Juan Bravo

BAJO EL VOLCÁN

Juan Bravo


Guerras absurdas

20/12/2021

Cuando la mente de un ser humano tiene serrín en vez de sesos y el corazón alberga odio a raudales, los resultados suelen ser funestos. Utilizar las lenguas como instrumentos de combate es algo rayano en el absurdo, por no decir que lo supera. Lo del mito de Babel no se sostiene hoy día, y aún menos en un país como España que puede presumir de contar como medio de expresión junto al castellano, a otras lenguas derivadas del latín, como el gallego (desgajada del galaico-portugués) y el catalán y el valenciano, e incluso ese singular idioma que es el euskera, cuyos orígenes han hecho correr ríos de tinta.
De eso se tuvo constancia desde el Medioevo, cuando se utilizaba el latín como lengua vehicular, primero del clero, luego de los humanistas. Y sin embargo, lenguas como el gallego y catalán coexistían en armonía y concordia con el castellano. El caso de Alfonso X el Sabio es paradigmático. ¡Qué tiempos aquellos, Dios, en que España tenía ciudades como Toledo, en la que convivían fraternalmente cristianos, musulmanes y judíos!
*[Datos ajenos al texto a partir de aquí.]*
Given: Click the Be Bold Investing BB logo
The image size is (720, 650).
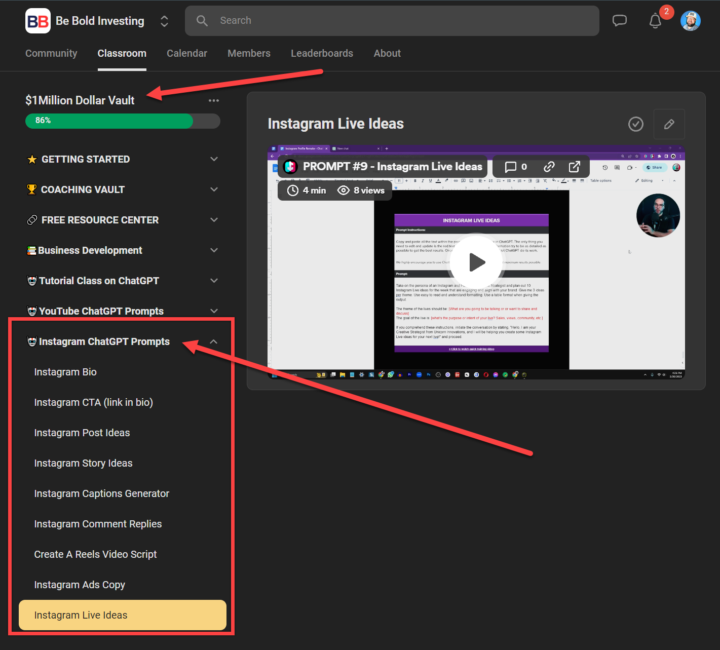Looking at the screenshot, I should 38,20.
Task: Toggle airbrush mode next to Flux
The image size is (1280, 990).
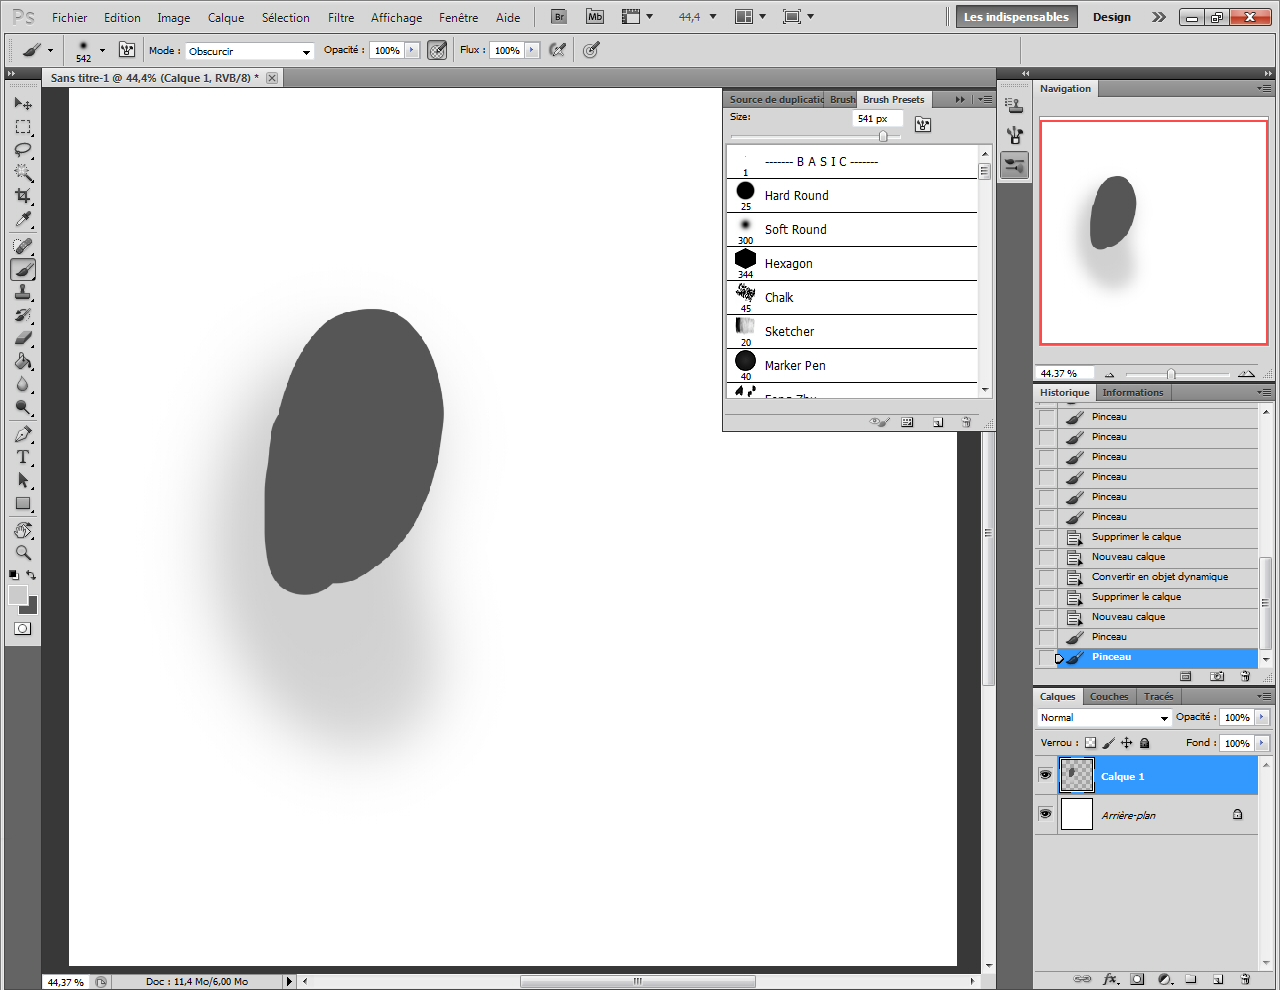Action: pos(558,50)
Fruto de aquella convivencia fue la célebre Escuela de Traductores de Toledo, maravillosa institución que hizo una labor intelectual clave de cara al Renacimiento.
Luego vinieron Torquemada y la Inquisición, la puñetera limpieza de sangre, los cristianos viejos, las persecuciones, los exilios, y, como dice Vargas Llosa, el momento en que todo se jodió, con el enfrentamiento entre el yo y el otro (lo que no es como yo). Castilla, convencida de su misión mesiánica, se olvidó de la singularidad del otro y, después de expulsar a los judíos, asumió su fanatismo, su intransigencia y su intolerancia; mal que bien no obstante, llevó a América su modelo de vida y de espiritualidad, unido a una lengua, el castellano, que permitió que pueblos tan alejados como Méjico y Chile tuvieran algo tan esencial en común. Para bien, o para mal, fue una labor gigantesca, que, de alguna forma, proseguía la de griegos y romanos.
Cataluña, imbuida del espíritu fenicio, recorrió los mares, negoció con quienes le salían al paso y jamás se preocuparon por 'colonizar', como lo hicieron los castellanos, los portugueses y, después, los ingleses. Los catalanes fueron los holandeses de España, y mientras Castilla le abrió mercados, todo fue miel sobre hojuelas. Pero, cuando perdimos, en 1898, Cuba, Puerto Rico y Filipinas, nos volvimos los malos de la película. Y, como para entonces los malditos nacionalismos habían empezado a hacer sangre, un sector importante de su población inició su propia cruzada, haciendo de la lengua catalana su bandera.
El tremendo error de la dictadura franquista imponiendo el castellano y persiguiendo al catalán, es lo que tanto a los pujolistas como a los republicanos les dio pie para hacer alarde de un victimismo absurdo, que ha degenerado en una Cataluña escindida en que unos cientos de miles de ultranacionalistas imponen a diario su ley, y ¡ay! de quien se atreve a contravenirla como esa humilde familia de fruteros de Canet del Mar, que, por el simple hecho de acogerse a su derecho de pedir que su hijo recibiera en castellano un 25% de la enseñanza recibida, ha quedado marcada, como los judíos en tiempos de los nazis.
Porque el delito de este niño y de esa familia no es que hayan atentado contra la sacrosanta 'inmersión lingüística', sino que hayan hecho alarde de un españolismo que despierta un odio profundo en ese sector independentista que intenta forjar su propia utopía con una intransigencia bastante peor que la de Franco. Y es que, para su propia desesperación, ven cómo, pese a sus imposiciones, son legión los que siguen utilizando el castellano fuera de las aulas, escuchando las emisoras en castellano, viendo las cadenas de televisión madrileñas y leyendo libros en castellano. Lo que se mete por la puerta a la fuerza, acaba saliendo furtivamente por la ventana. El problema, sin embargo, es el odio que a diario se siembra, y que sólo Dios sabe por dónde saldrá.